O montante de 87 milhões de euros identificado pela Associação Portuguesa de Seguradores (APS) representa uma poupança direta para o setor, resultante da evolução dos mecanismos de deteção e combate à fraude.
De acordo com dados avançados pelo Jornal de Notícias, foram identificados 154 mil sinistros suspeitos nos ramos de vida, acidentes de trabalho, acidentes pessoais, automóvel e multirriscos, o que representa um aumento de 13% face ao ano anterior. O segmento automóvel destaca-se como a área com maior incidência, registando mais de 13 mil casos de fraude comprovada, num valor estimado de 40 milhões de euros. A APS sublinha que a fraude organizada, envolvendo prestadores de serviços, é mais preocupante do que incidentes isolados de cidadãos comuns.

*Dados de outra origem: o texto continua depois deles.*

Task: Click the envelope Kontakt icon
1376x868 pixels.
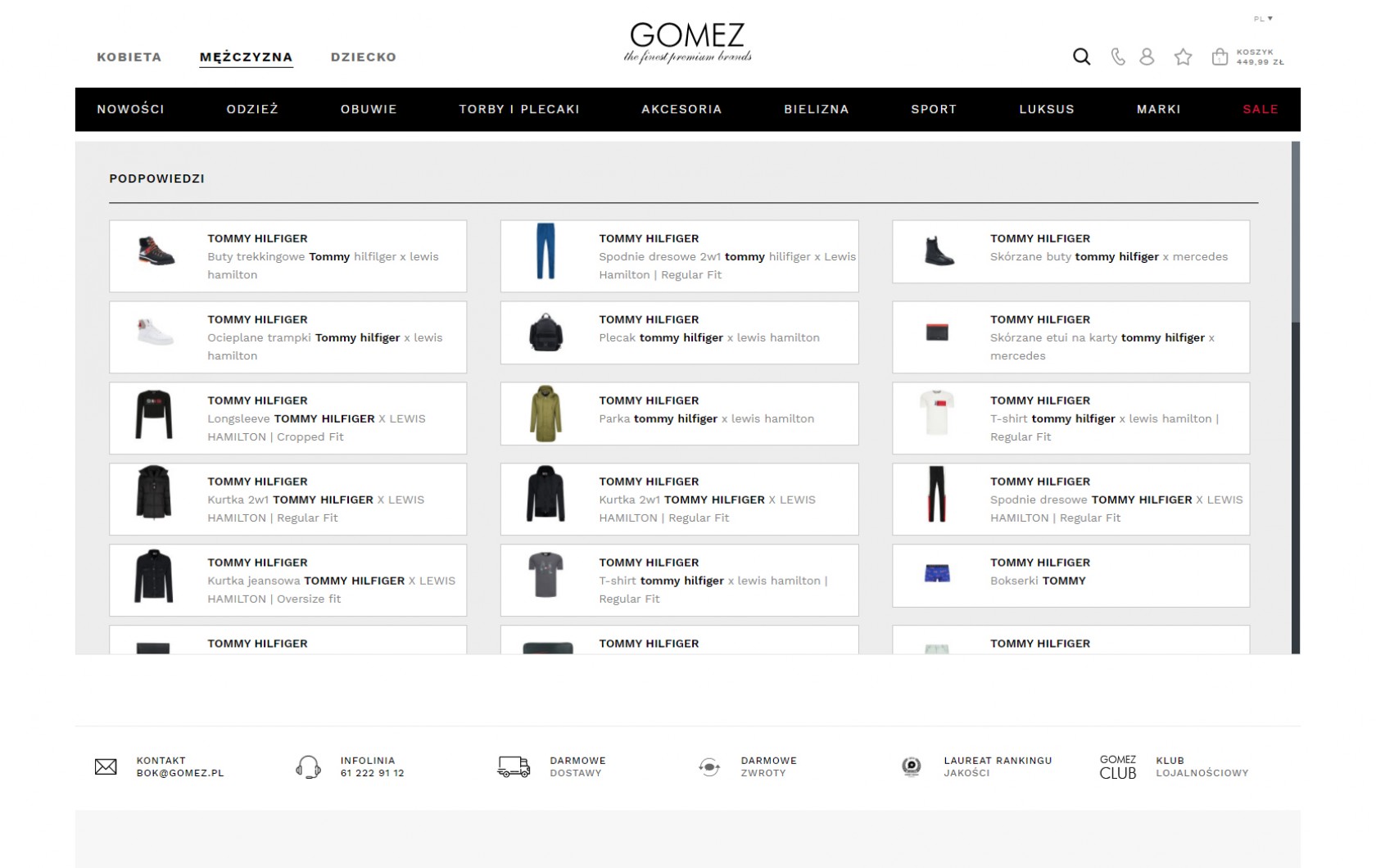Action: point(106,766)
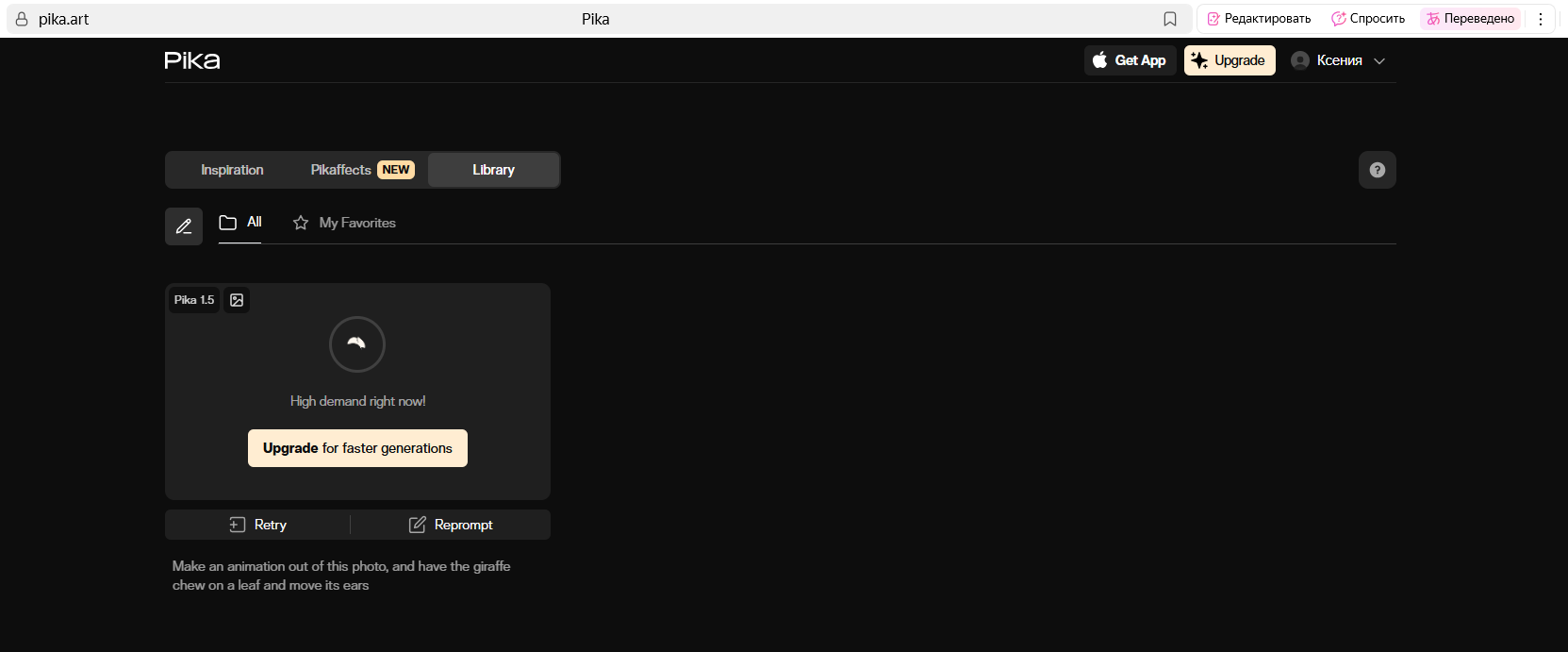Expand the Ксения account dropdown chevron

[x=1379, y=61]
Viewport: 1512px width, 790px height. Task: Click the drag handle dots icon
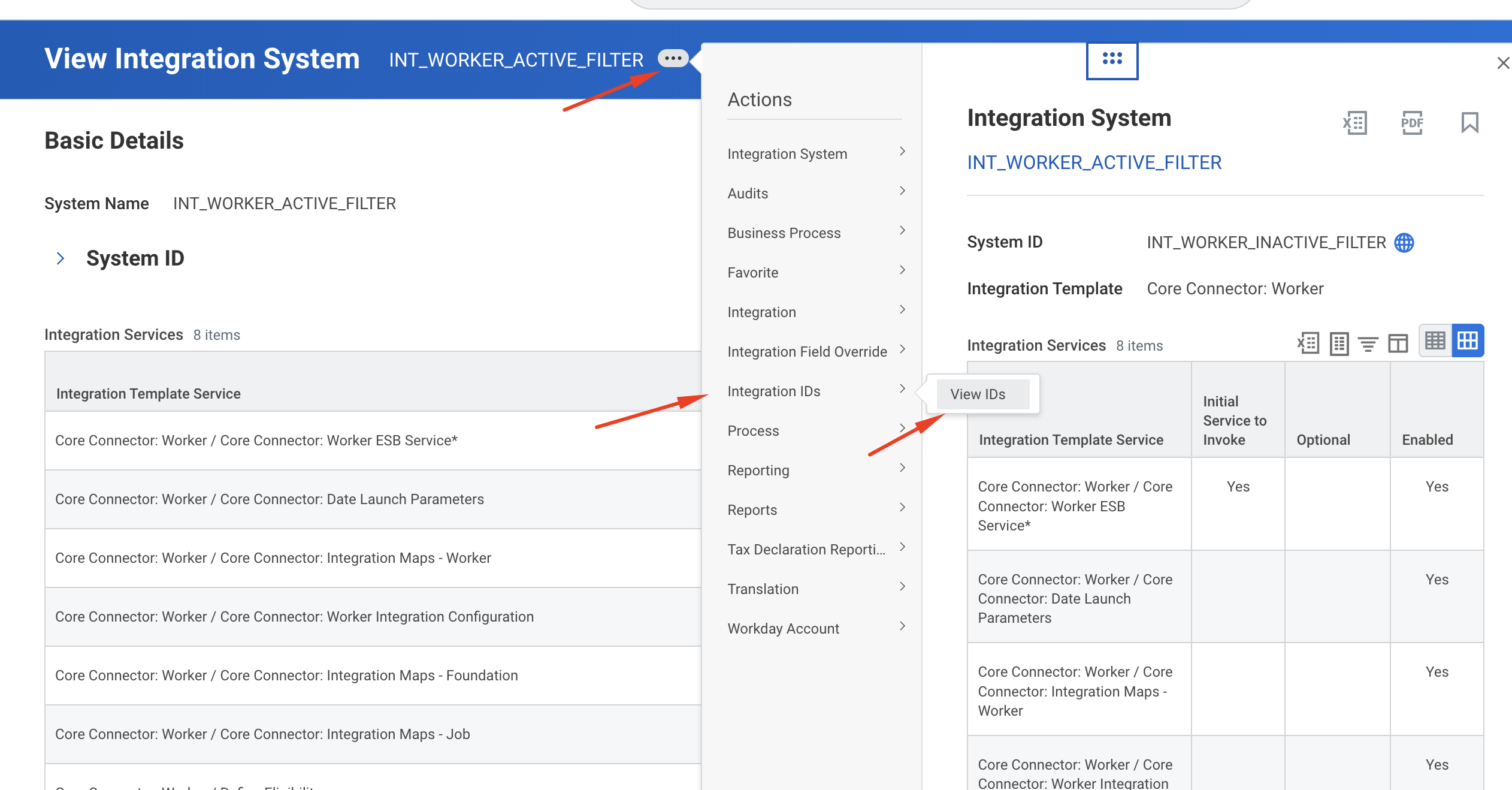pyautogui.click(x=1112, y=59)
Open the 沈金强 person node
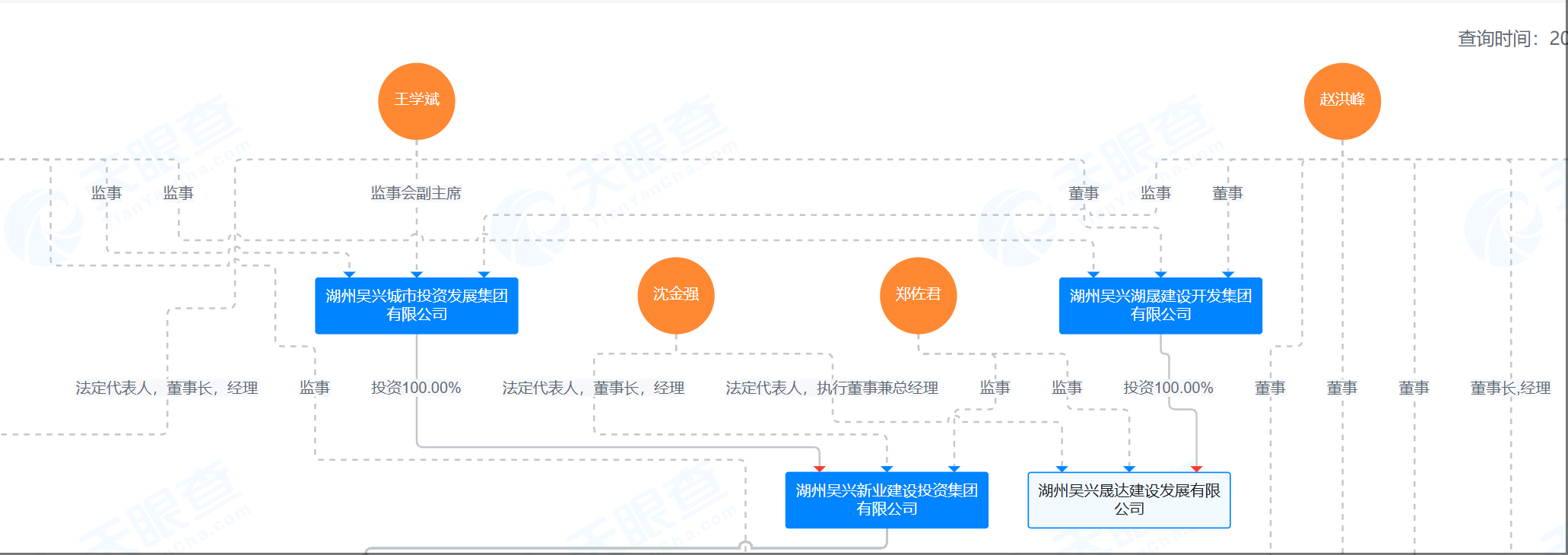 676,296
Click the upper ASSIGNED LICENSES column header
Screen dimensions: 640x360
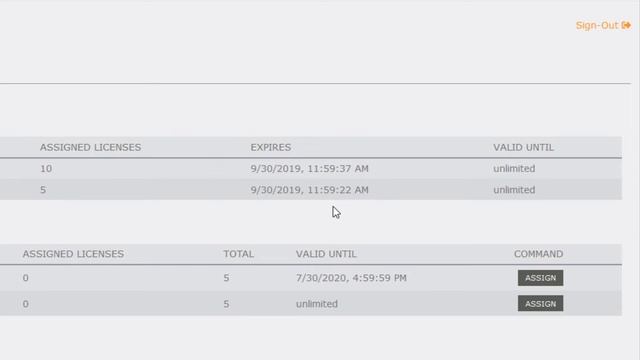[x=90, y=147]
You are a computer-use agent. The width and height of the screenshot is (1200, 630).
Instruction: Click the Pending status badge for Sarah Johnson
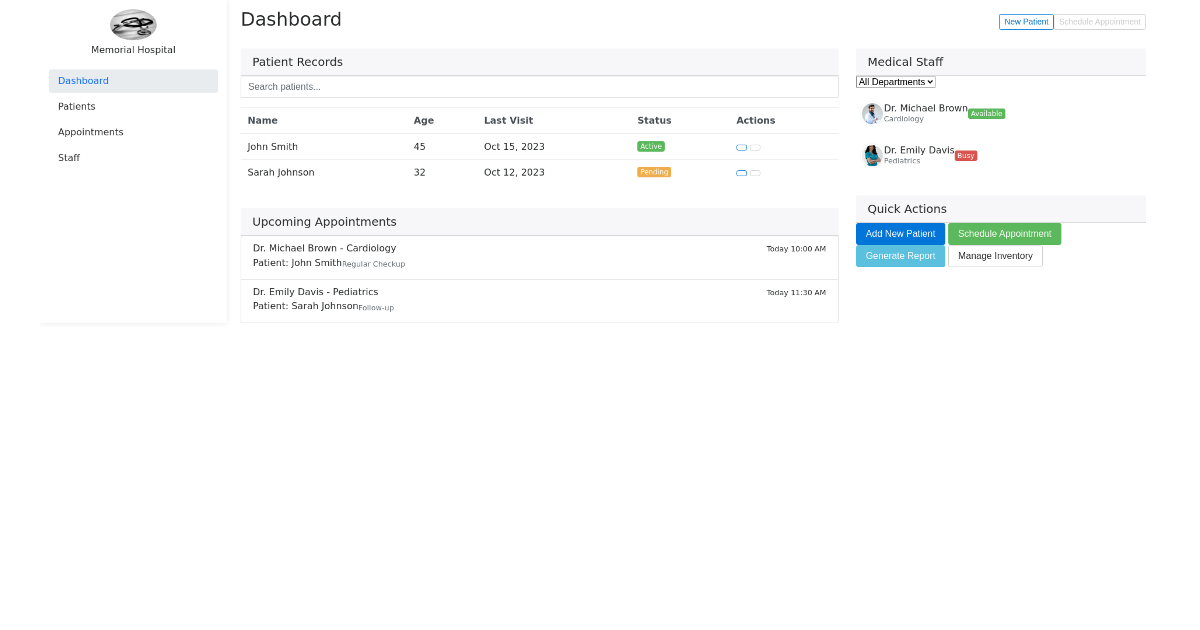click(x=654, y=171)
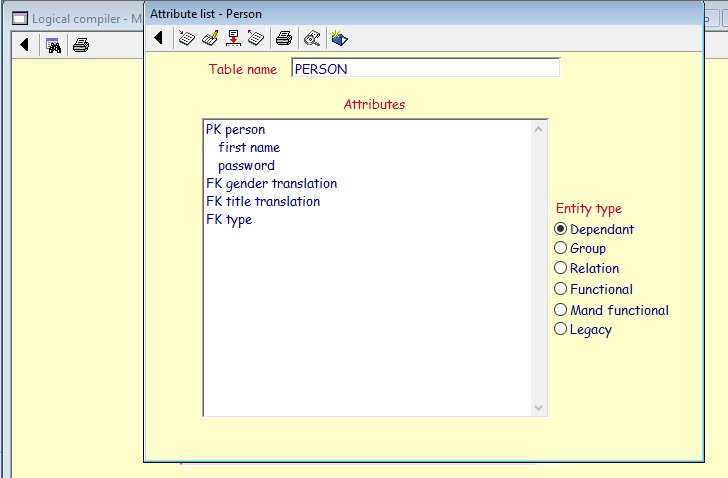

Além da simulação de acidentes, o crime pode ocorrer na fase de subscrição do contrato, através de falsas declarações sobre o risco ou o estado dos bens. A deteção assenta em sistemas de alerta que identificam padrões anormais, como a repetição de sinistros pela mesma pessoa. Contudo, as fraudes não detetadas acabam por ser suportadas pelos restantes segurados através do aumento dos preços dos seguros.
Legalmente, a burla relativa a seguros é punível com penas de prisão que podem chegar aos oito anos em casos de especial gravidade. Os seguros de saúde não foram incluídos nestas estatísticas devido à dificuldade de distinção entre abuso e fraude sistemática.